All the clinical factors examined as predictors of higher total per-episode medical costs paid in complex CHD cases were significantly related to our “total per-patient costs over time”: diagnosed HF, number of cardiac surgeries, and number of specialized procedures needed, controlling for diagnosed single ventricle CHD, genetic syndrome, and number of non-cardiac surgeries. Our results from a population-based cohort generally comport with the findings of other investigators conducted predominantly in tertiary care, hospital facilities. Since (a) very few of our patients received high-cost, specialized surgical procedures such as ECMO, VAD, or transplantation, (b) very few were diagnosed with non-cardiac complications which would prolong hospital stays or require additional intensive treatment, and (c) only Medicaid-reimbursed costs for one state were used in this analysis, these “total per-patient costs” are likely to be considerably lower than those “per-episode costs” reported from tertiary care facilities.

Strengths and Limitations

There are several ways in which this research cohort differed from those of previous epidemiologic investigations. Longitudinal data were available on this cohort to examine the more complex defects and those which present later in childhood. Our cohort included a higher percentage of African Americans than previous studies, except those conducted in Atlanta, Georgia, USA [2, 26]. Also, while the percentage of African Americans served in this state’s Medicaid program is higher than their representation in the general population of South Carolina, African American patients were less likely to develop HF. Furthermore, we are unable to separate outcomes or costs for pediatric patients who were covered by private insurance prior to obtaining Medicaid coverage. The pediatric CHD cohort examined represents a large, heterogeneous group of children representative of pediatric patients in routine care settings in small urban/rural area states, especially the southeastern USA states, in terms of age, sex, racial demographics, and Medicaid eligibility [27,28,29], but the results might also be informative to pediatric cardiologists in small countries with predominantly small cities and rural populations. However, we encourage readers to exercise caution in generalizing these results to service settings which differ dramatically from the target group examined herein.

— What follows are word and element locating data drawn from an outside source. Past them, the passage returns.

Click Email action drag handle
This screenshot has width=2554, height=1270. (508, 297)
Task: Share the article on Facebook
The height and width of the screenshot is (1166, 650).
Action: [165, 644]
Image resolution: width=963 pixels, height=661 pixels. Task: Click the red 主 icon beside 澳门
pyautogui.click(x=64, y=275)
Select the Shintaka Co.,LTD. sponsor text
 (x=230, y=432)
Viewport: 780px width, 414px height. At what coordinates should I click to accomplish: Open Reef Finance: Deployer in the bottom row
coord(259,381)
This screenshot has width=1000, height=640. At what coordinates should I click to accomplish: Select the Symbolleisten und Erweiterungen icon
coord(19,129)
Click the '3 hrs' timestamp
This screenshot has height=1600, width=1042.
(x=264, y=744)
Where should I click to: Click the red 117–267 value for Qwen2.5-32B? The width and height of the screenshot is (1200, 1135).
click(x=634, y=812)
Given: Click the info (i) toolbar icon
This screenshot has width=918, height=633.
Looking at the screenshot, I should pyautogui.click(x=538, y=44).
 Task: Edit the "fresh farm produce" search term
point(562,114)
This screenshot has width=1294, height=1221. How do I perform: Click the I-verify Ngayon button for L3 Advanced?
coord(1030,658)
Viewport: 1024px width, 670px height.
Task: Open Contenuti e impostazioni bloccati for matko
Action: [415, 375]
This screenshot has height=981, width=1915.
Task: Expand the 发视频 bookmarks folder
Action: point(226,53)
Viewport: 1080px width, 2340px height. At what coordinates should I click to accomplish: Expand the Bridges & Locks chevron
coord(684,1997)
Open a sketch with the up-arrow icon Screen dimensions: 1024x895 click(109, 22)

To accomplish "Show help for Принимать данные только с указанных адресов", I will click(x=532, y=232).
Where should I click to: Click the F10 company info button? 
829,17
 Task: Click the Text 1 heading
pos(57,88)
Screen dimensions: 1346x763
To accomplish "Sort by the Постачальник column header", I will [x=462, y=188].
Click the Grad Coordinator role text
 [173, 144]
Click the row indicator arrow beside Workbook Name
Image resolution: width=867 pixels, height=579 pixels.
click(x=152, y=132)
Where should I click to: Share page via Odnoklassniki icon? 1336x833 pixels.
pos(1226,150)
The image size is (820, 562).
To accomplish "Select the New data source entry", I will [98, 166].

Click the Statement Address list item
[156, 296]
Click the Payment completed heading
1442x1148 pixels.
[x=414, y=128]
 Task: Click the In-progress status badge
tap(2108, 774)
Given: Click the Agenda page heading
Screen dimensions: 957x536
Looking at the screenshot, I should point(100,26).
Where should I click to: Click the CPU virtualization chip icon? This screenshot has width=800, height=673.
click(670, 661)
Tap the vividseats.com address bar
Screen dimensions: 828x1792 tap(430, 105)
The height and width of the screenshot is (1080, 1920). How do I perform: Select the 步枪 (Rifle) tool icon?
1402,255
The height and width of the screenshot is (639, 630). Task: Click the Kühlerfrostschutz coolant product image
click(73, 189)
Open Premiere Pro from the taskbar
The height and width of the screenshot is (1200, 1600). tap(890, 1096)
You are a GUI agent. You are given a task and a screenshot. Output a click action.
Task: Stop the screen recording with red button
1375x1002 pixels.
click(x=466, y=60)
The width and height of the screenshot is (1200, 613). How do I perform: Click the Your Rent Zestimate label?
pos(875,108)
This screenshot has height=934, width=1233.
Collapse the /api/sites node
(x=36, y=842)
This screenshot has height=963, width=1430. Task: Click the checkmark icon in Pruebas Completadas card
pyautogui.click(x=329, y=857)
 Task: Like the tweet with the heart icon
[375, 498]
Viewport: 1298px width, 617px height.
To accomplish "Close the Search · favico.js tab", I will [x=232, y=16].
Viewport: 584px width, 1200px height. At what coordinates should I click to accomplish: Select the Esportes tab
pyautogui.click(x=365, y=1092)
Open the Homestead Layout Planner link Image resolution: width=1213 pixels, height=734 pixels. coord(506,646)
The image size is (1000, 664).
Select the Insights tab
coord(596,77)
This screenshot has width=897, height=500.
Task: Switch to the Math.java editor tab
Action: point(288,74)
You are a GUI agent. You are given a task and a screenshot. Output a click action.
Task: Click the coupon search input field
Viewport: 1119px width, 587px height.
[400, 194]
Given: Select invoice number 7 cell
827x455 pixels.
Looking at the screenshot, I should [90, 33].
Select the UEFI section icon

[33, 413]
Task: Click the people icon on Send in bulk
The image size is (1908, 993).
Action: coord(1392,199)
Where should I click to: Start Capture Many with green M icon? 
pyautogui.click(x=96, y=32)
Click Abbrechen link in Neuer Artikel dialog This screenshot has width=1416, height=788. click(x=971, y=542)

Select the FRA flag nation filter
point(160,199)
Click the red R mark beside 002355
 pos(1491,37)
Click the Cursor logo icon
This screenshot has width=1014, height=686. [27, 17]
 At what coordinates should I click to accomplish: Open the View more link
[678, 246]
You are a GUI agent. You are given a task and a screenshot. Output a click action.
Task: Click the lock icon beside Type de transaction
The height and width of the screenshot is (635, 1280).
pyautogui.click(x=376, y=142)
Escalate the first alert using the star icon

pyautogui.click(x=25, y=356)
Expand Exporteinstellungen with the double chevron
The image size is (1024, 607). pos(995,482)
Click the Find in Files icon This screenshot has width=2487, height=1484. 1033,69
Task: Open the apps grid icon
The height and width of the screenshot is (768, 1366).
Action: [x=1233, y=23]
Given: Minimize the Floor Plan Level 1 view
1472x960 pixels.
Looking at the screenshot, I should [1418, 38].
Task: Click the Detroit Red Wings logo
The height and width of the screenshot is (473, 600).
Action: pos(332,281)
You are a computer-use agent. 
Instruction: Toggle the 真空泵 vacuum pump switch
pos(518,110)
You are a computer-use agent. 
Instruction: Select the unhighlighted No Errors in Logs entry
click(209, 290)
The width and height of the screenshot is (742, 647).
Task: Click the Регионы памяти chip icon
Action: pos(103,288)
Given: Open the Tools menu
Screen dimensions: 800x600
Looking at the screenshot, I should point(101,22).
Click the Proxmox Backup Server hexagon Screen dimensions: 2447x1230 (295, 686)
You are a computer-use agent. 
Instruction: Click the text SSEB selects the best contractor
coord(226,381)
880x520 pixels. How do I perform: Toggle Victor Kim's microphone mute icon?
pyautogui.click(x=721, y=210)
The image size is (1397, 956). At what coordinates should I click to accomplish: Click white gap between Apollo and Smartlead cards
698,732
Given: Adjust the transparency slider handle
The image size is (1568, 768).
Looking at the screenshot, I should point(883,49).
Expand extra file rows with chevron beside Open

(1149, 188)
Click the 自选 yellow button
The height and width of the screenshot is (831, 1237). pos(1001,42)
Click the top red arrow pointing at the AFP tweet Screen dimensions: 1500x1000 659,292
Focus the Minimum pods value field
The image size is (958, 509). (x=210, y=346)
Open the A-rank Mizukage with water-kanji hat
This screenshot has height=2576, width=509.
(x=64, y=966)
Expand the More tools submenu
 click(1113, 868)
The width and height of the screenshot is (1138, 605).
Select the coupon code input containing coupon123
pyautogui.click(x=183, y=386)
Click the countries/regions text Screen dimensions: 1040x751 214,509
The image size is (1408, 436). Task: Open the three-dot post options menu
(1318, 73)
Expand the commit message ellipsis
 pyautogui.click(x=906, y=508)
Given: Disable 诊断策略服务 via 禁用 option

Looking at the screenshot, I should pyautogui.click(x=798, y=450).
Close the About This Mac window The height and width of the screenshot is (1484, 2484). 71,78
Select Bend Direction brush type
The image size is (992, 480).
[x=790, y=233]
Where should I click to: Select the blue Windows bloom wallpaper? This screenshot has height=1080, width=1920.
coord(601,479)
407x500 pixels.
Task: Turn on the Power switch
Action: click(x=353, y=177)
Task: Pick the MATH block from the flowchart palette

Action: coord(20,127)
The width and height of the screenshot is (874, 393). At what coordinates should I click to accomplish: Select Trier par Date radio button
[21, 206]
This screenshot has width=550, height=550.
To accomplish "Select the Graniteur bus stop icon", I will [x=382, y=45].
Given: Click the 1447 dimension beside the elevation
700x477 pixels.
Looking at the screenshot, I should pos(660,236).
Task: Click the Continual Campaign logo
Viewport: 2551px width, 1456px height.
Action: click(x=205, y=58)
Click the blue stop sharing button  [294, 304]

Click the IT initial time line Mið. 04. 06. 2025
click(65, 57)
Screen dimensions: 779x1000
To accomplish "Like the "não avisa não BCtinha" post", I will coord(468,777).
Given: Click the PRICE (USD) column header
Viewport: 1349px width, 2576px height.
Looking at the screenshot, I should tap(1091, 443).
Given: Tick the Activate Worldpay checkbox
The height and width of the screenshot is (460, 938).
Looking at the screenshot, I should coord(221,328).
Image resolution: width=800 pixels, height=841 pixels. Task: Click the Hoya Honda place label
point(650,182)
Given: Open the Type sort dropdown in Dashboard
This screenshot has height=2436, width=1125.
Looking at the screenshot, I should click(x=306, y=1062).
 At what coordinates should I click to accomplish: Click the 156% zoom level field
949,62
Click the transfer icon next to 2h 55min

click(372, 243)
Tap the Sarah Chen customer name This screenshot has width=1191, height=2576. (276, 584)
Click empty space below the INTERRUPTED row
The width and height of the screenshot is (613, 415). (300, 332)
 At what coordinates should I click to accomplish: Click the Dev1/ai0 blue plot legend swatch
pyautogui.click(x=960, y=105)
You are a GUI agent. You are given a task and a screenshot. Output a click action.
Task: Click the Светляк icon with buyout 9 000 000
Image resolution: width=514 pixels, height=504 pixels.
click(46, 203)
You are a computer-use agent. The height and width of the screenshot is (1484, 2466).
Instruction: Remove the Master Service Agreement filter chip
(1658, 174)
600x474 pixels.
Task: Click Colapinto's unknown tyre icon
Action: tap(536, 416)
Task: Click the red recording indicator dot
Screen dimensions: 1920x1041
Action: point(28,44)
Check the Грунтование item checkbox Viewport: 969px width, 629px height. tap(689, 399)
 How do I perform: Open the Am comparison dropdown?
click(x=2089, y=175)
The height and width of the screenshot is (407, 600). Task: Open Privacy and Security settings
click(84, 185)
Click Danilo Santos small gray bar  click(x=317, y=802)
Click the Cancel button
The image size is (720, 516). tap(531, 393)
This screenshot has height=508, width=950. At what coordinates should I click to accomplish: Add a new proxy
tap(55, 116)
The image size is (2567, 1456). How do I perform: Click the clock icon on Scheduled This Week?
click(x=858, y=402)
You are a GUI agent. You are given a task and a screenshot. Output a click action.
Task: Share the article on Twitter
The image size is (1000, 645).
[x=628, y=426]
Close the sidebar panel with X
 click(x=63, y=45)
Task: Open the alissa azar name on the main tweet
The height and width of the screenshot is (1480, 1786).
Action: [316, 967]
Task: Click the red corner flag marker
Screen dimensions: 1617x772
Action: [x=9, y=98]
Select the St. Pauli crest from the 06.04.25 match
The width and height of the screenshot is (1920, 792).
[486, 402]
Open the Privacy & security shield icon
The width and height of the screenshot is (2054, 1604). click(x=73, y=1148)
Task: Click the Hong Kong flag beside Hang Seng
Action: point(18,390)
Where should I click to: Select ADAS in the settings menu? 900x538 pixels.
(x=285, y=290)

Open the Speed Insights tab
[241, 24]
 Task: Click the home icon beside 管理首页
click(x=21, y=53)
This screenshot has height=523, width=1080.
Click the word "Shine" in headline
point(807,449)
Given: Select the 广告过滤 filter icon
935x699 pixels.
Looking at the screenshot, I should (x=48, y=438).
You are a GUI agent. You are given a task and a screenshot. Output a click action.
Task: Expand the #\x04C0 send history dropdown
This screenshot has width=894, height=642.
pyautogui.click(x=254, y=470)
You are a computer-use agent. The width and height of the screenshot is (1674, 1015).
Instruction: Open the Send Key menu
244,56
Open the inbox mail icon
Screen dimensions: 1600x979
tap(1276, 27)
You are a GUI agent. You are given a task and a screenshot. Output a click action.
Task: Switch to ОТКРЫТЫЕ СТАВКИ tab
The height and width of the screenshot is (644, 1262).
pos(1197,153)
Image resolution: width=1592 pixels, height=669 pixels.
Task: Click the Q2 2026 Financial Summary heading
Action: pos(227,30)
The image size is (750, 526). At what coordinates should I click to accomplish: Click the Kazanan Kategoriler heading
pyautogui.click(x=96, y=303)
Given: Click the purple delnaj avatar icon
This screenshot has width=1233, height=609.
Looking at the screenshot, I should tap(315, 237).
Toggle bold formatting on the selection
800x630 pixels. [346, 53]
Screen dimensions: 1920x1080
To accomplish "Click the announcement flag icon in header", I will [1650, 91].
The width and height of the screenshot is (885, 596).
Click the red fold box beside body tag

At the same time, some limitations of the study include the following: no gold standard for the clinical diagnosis of HF or ventricle dysfunction; no access to data on fetal diagnosis in terminated pregnancies or stillbirths; and no access to age calculated in days rather than months. Children and adolescents who dropped out of treatment were periodically ineligible for Medicaid, or those who died before they were registered in Medicaid coverage are not represented in this dataset; and a reliance on physician-assigned ICD-9 codes to categorize patients may have contributed some degree of ascertainment bias or coding invalidity. All diagnostic codes reported to Medicaid by a licensed physician for each patient service visit (up to 8 codes) were used in the analysis. While there was potential for misclassification based on individual service visits, over the 5–8 years on average each child/patient was followed in the dataset, the chance of miscoding these severe conditions decreased. The results may not be generalizable to patients with referral limitations or other constraints on access to care or no coverage. We report associations and, as a result, directions of causality cannot be inferred. Finally, although many significant covariates have been controlled for, other unmeasured differences in patients or their treatment, including non-pharmacological treatments, may explain the findings.

Conclusion

Complex CHD patients with HF represent about 7.6% of the total cohort of complex CHD patients and they require more intensive and specialized surgical supports over time, especially those with single ventricle lesions, genetic abnormalities, ventricular arrhythmia, and pulmonary hypertension. Additionally, patients with complex CHD and HF incur significantly higher costs compared to those without HF highlighting that further study on cost-effective treatment strategies is needed for this challenging and growing population.